Gerecht in eerste aanleg van Bonaire, Sint Eustatius en Saba

Datum uitspraak
24 augustus 2022
Publicatiedatum
30 augustus 2023
Zaaknummer
BON202200157
Instantie
Gerecht in eerste aanleg van Bonaire, Sint Eustatius en Saba
Type
Uitspraak
Rechtsgebied
Civiel recht
Procedures
  • Eerste aanleg - enkelvoudig
Vindplaatsen
  • Rechtspraak.nl
AI samenvatting door LexboostAutomatisch gegenereerd

Bevoegdheid van de deurwaarder als gemachtigde in civiele procedures op Bonaire, Sint Eustatius en Saba

In deze zaak, behandeld door het Gerecht in eerste aanleg van Bonaire, Sint Eustatius en Saba, is de bevoegdheid van een deurwaarder om als gemachtigde op te treden aan de orde.
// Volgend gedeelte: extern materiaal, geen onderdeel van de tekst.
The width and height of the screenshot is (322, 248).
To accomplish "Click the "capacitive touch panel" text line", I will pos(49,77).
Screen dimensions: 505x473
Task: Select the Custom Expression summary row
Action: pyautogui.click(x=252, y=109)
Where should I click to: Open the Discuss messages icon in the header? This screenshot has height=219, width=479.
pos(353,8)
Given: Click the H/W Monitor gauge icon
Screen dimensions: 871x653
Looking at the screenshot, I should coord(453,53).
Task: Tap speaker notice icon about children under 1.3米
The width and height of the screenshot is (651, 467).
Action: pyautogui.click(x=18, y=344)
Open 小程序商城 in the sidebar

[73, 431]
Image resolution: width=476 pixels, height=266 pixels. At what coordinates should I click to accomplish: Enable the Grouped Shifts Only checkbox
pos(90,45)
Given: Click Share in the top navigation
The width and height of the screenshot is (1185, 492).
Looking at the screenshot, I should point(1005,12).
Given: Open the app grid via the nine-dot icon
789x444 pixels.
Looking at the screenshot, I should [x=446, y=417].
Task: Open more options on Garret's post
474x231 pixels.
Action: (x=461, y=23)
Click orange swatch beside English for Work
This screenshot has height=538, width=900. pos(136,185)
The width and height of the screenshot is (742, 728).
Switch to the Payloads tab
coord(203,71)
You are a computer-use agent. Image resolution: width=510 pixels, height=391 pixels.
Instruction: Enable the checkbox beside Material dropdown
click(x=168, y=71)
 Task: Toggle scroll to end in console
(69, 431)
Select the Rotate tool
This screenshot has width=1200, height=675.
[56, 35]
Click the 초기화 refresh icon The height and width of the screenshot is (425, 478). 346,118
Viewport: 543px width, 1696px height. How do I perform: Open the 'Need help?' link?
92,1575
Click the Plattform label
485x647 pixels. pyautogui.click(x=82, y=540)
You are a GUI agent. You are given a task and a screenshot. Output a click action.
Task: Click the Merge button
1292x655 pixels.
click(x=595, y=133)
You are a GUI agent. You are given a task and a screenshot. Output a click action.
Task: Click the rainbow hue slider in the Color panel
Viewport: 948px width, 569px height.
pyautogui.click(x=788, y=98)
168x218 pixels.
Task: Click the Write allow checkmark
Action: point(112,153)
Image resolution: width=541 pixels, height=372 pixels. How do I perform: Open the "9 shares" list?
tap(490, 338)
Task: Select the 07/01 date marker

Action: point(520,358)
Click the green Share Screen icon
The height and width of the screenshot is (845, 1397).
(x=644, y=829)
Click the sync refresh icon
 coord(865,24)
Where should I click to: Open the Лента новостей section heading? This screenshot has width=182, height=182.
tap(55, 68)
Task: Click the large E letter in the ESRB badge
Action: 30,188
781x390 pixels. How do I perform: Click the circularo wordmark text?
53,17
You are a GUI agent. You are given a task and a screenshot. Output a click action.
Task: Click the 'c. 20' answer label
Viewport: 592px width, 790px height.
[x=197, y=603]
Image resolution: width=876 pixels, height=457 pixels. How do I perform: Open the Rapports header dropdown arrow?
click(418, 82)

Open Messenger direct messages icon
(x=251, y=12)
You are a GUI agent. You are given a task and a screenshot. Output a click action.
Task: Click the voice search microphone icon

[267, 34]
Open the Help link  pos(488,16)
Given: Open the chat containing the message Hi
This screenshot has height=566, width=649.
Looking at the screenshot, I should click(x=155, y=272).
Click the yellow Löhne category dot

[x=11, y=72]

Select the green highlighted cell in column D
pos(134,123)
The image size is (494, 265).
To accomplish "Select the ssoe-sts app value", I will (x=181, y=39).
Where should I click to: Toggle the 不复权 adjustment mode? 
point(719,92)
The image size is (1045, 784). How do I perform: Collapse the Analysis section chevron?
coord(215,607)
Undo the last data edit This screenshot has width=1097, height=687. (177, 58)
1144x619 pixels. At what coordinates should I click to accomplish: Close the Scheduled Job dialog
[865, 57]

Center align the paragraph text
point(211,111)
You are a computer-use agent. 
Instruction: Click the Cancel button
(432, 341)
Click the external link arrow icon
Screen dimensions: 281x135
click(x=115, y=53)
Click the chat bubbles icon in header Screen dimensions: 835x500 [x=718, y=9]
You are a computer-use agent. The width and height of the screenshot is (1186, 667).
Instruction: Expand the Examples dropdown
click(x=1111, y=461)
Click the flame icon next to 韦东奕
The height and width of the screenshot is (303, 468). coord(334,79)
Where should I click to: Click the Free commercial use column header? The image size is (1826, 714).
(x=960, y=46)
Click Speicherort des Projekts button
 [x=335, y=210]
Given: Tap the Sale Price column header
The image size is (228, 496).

De eiser, wonende te Curaçao, heeft een verzoekschrift ingediend via deurwaarder M.A.A. Manuel-Bernabela. De zaak betreft een geldvordering van NAf 150.000,-, wat aanzienlijk hoger is dan het bedrag van USD 5.587,- dat als maximumbedrag geldt voor deurwaarders in de openbare lichamen. Artikel 13 lid 1 van de Deurwaarderwet BES verbiedt de deurwaarder om bij het gerecht waarbij hij zijn dienst verricht als gemachtigde op te treden, tenzij de vordering een geldsom betreft die een bij ministeriële regeling vastgesteld bedrag niet te boven gaat. Aangezien de ministeriële regeling nog niet is ingesteld, is het gerecht van mening dat er een leemte is ontstaan in de wetgeving. Het gerecht besluit om het bedrag van USD 5.587,- als richtlijn te hanteren, wat in lijn is met de bestaande praktijk in de regio. De deurwaarder is derhalve niet bevoegd om als gemachtigde op te treden in deze zaak. De eiser kan de procedure echter in persoon voortzetten of een andere bevoegde gemachtigde aanstellen. De zaak is verwezen naar de rolzitting van 28 september 2022 voor verweer door de gedaagde.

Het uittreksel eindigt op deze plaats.